Peter King’s Monday morning column is always a great read.

It used to be published by Sports Illustrated, but it’s over at NBC Sports these days.

There’s a lot of stuff in today’s article about the Saints and how they approached Sunday’s slaughter of the Eagles. The most interesting part of the story mentions New Orleans’ game-planning and how they felt like they would be in good shape if they put it on Carson Wentz to throw his way to an Eagles victory.

In the story:

“And then, a bit of a surprise. “We want to put the game on [Eagles quarterback Carson] Wentz,” Payton said. Payton likes Wentz as a player, but his player-personnel analyst, Ryan Herman, gives him trends and numbers every week, and Payton tells the group two interesting ones about Wentz, from Herman: The Eagles are 1-11 when Wentz plays and they allow more than 26 points. And he’s 0-9 when he passes for between 308 and 364 yards, the point being if he does that, the Eagles likely won’t be running the ball well, and the Saints feel they can beat a one-dimensional offense.”

Oh yeah?

The Eagles are shitty when they give up a lot of points and/or have to abandon the run game? I’m stunned.

That’s a monolithic revelation by the Saints’ analytics department. Normally the team that plays with the lead and takes away the running game is going to have the advantage. It’s what the Eagles did throughout the entirety of the 2017 regular season.

If you really want to parse that statistic, you can basically conclude that Carson Wentz hasn’t been able to win shootouts with his arm alone. I don’t know how many quarterbacks can do that on a consistent basis. Nick Foles was successful in this scenario during Super Bowl 52, so that’s a one-game example. And when you consider the fact that the Saints’ defense was not exactly the 1985 Chicago Bears, then sure, that makes yesterday’s Wentz performance look even worse.

Will on Twitter filtered Carson’s games by that second statistic, the passing yards:


Out of curiosity, I ran that same filter on Aaron Rodgers. There are too many 300+ passing yard games to fit on this page, so I just cut a chunk out of the page and pasted it here:

Six losses in there. Not a ton of pure “shootouts” I guess. It looks like he was 2-1 in games where the opponent scored 26+ points, just based off this small sample size.

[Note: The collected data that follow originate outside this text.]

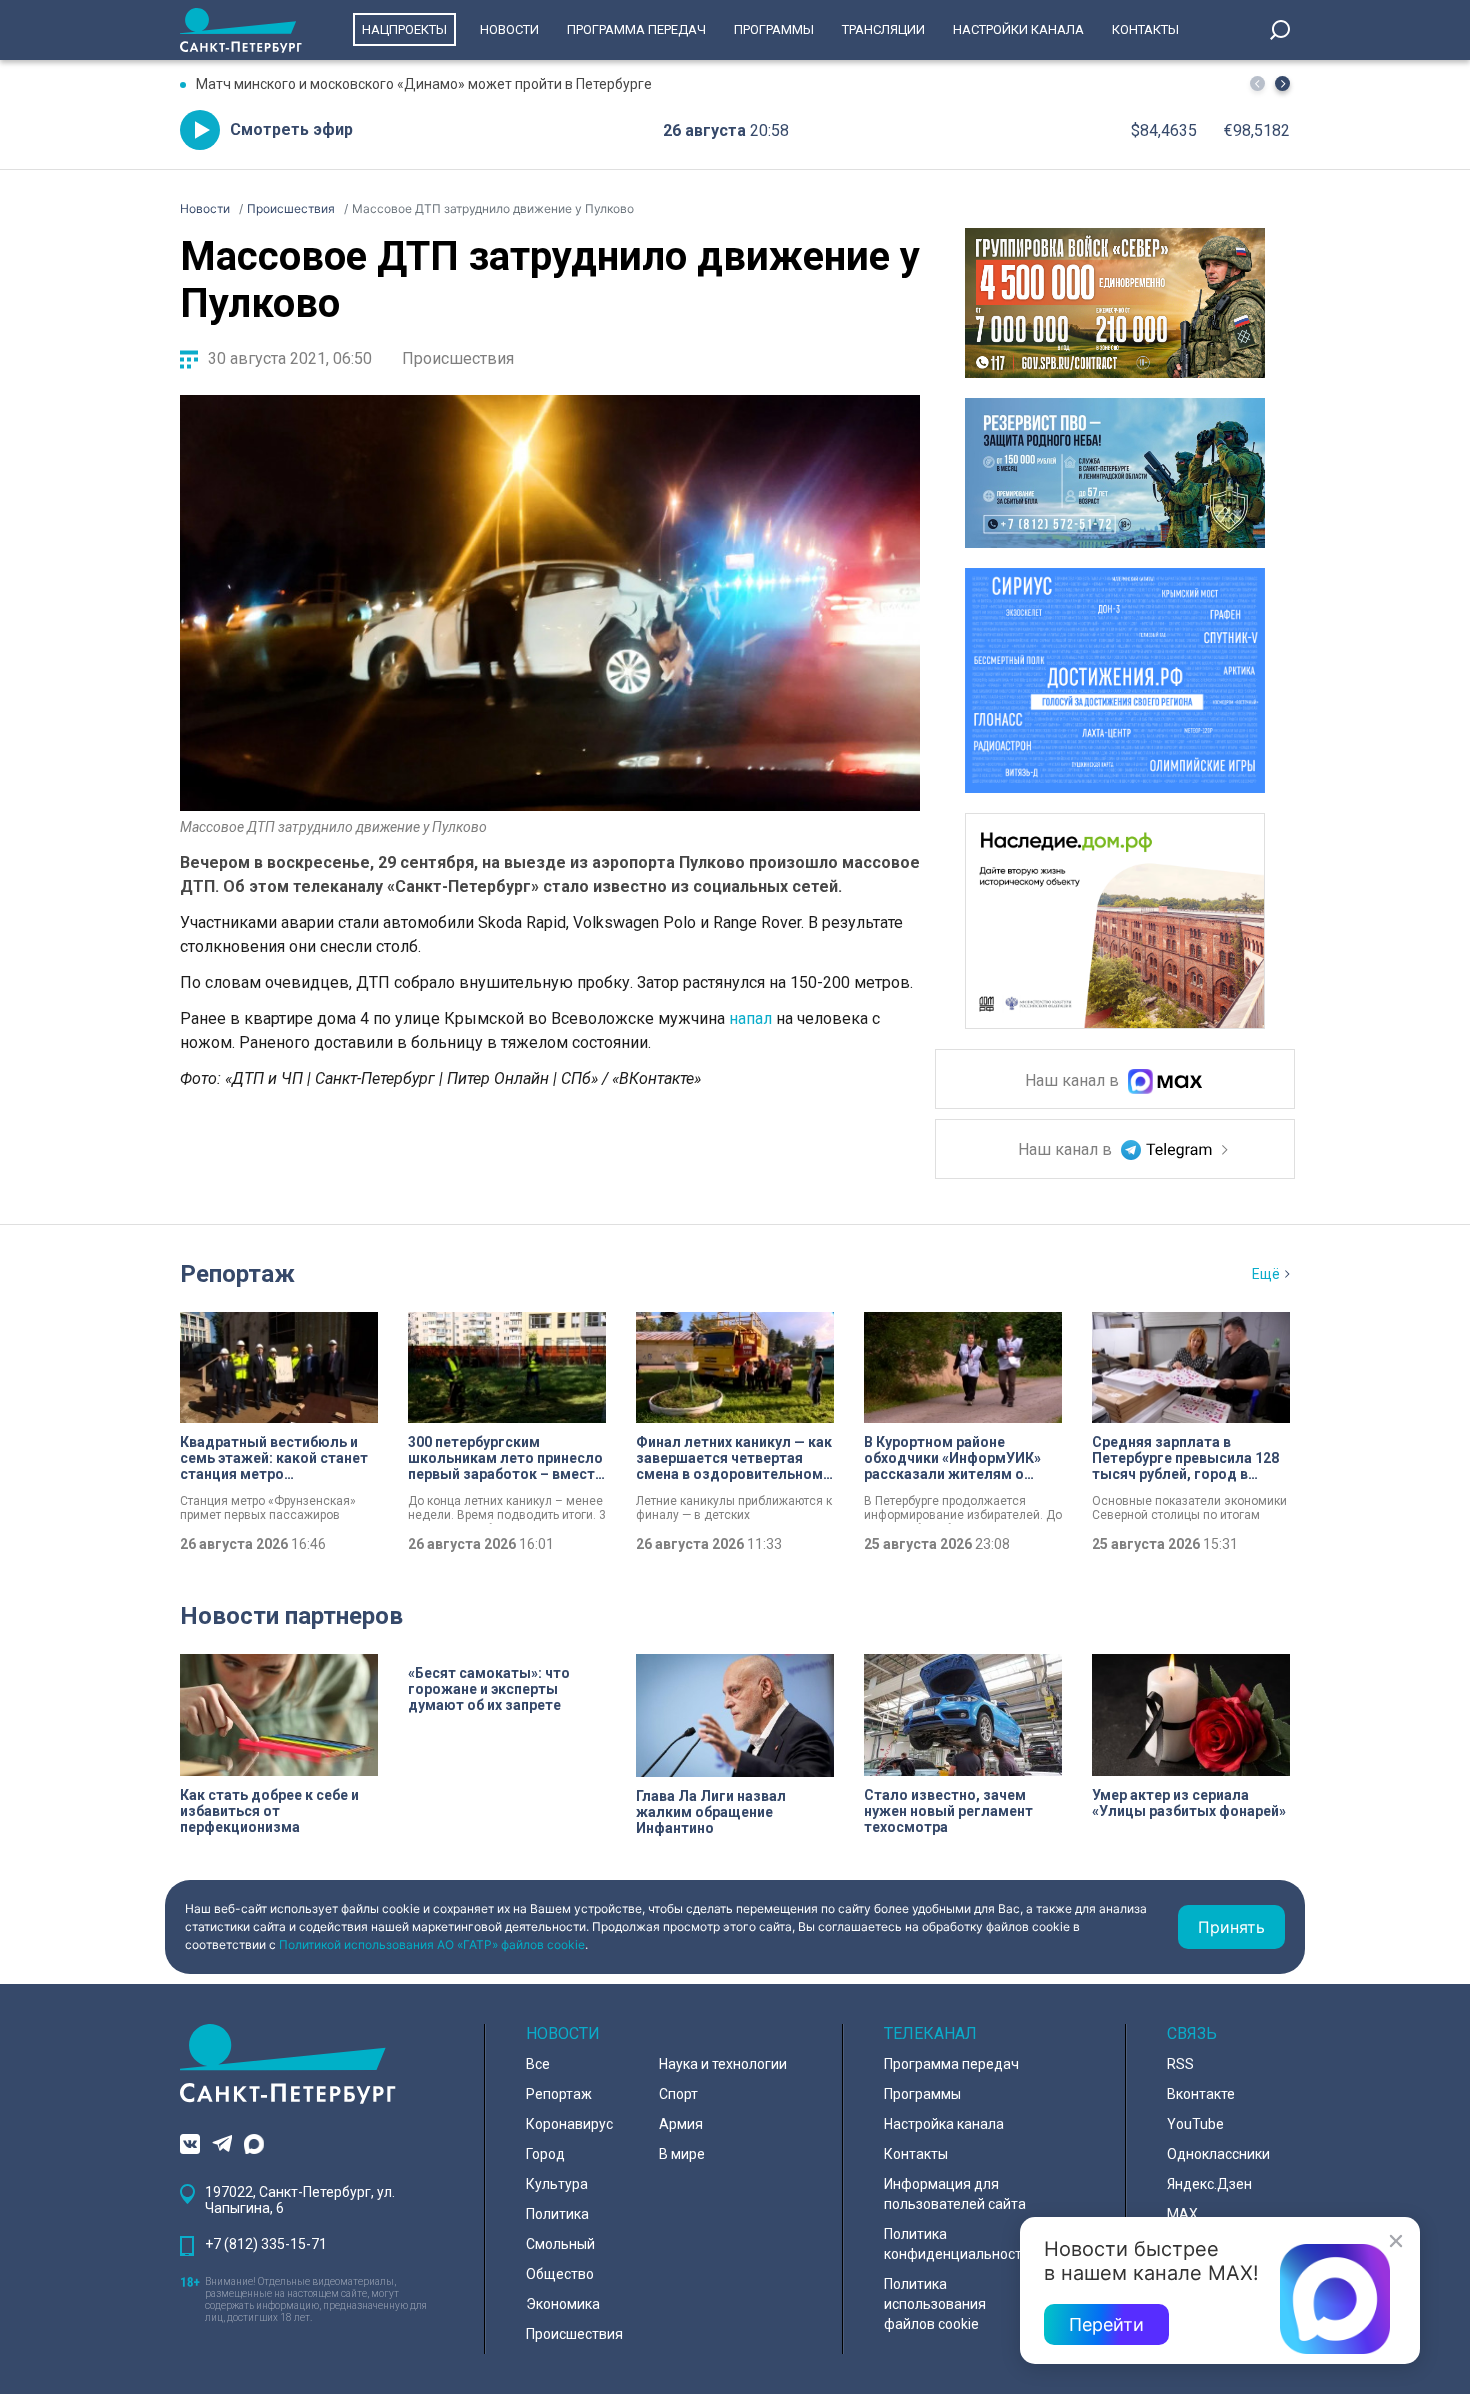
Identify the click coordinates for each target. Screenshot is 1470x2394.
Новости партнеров (291, 1616)
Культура (557, 2184)
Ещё (1266, 1274)
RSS (1180, 2064)
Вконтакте (1201, 2094)
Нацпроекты (404, 29)
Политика (557, 2214)
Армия (681, 2124)
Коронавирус (569, 2124)
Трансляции (883, 29)
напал (750, 1018)
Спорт (678, 2094)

Here’s another one for Drew Brees, where I cropped a chunk of games from the bottom end of the yardage spectrum:

16-4 career record when throwing between 312 and 328 yards, for what it’s worth.

All of this is interesting, but it’s ultimately arbitrary and doesn’t account for limitless variables. Who is each quarterback throwing the ball to? Who is the offensive coordinator? Does the play calling suck or is it good? Is the offensive line decent or horrible? How much experience does the quarterback have? Does the head coach even trust the running game in the first place?

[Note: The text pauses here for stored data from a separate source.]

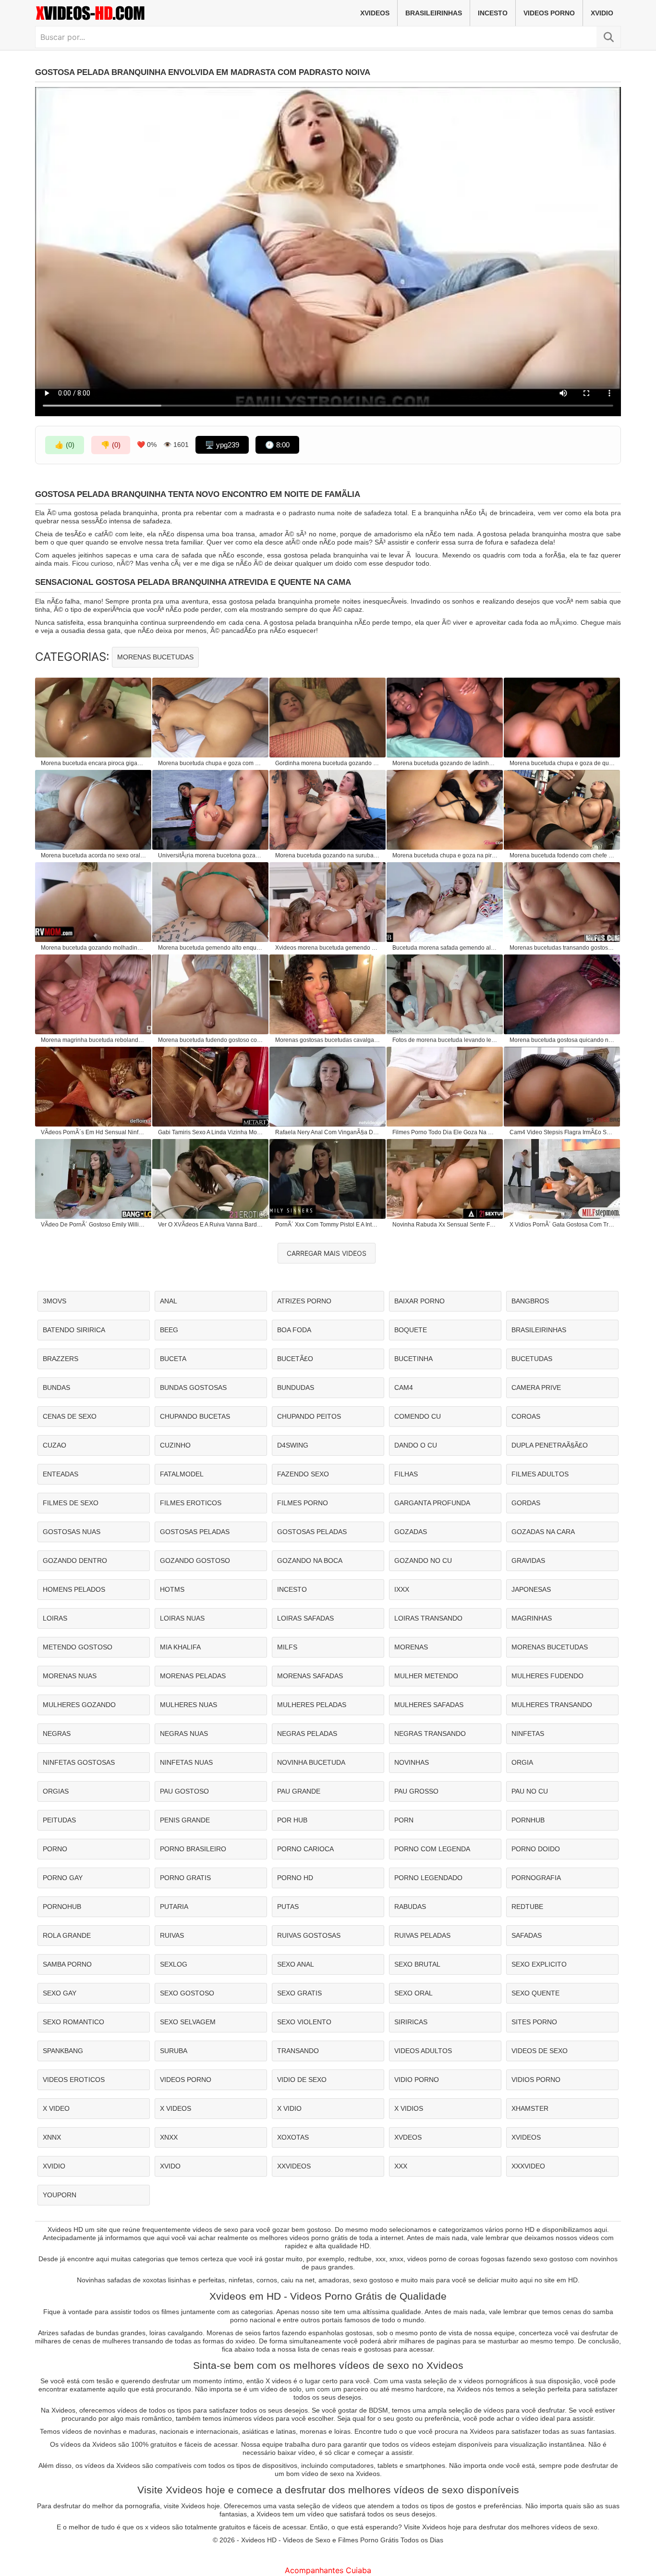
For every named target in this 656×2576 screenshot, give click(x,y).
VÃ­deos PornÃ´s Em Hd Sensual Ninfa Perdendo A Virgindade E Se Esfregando (93, 1132)
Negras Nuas (184, 1733)
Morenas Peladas (193, 1676)
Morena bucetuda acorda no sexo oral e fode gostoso (93, 855)
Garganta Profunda (432, 1503)
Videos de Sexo (539, 2051)
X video (56, 2108)
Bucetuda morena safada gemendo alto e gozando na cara (445, 947)
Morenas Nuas (70, 1676)
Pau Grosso (416, 1791)
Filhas (406, 1474)
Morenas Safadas (310, 1676)
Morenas (411, 1647)
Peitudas (59, 1820)
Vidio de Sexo (302, 2079)
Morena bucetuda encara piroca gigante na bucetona (93, 763)
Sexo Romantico (73, 2022)
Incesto (493, 13)
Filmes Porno (302, 1503)
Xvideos (374, 13)
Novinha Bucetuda (311, 1762)
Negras (57, 1733)
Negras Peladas (307, 1733)
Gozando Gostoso (195, 1560)
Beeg (169, 1330)
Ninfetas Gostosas (79, 1762)
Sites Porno (534, 2022)
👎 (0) (111, 445)
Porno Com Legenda (432, 1849)
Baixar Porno (419, 1301)
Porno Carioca (305, 1849)
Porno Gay (63, 1878)
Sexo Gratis (299, 1993)
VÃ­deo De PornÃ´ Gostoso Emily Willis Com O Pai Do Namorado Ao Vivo (93, 1224)
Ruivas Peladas (422, 1935)
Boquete (410, 1330)
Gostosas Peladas (195, 1532)
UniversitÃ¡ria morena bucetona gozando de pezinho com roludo (211, 855)
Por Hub (292, 1820)
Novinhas (411, 1762)
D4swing (292, 1445)
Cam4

There are plenty of examples out there of teams just stubbornly refusing to commit to the run, even when playing from ahead or in close games (Doug Pederson).

So yeah, intriguing paragraph about Wentz, and maybe one of these days he’s gonna have to pull a rabbit out of the hat and do it himself, but in this case isn’t the analytics department just telling us what we already know?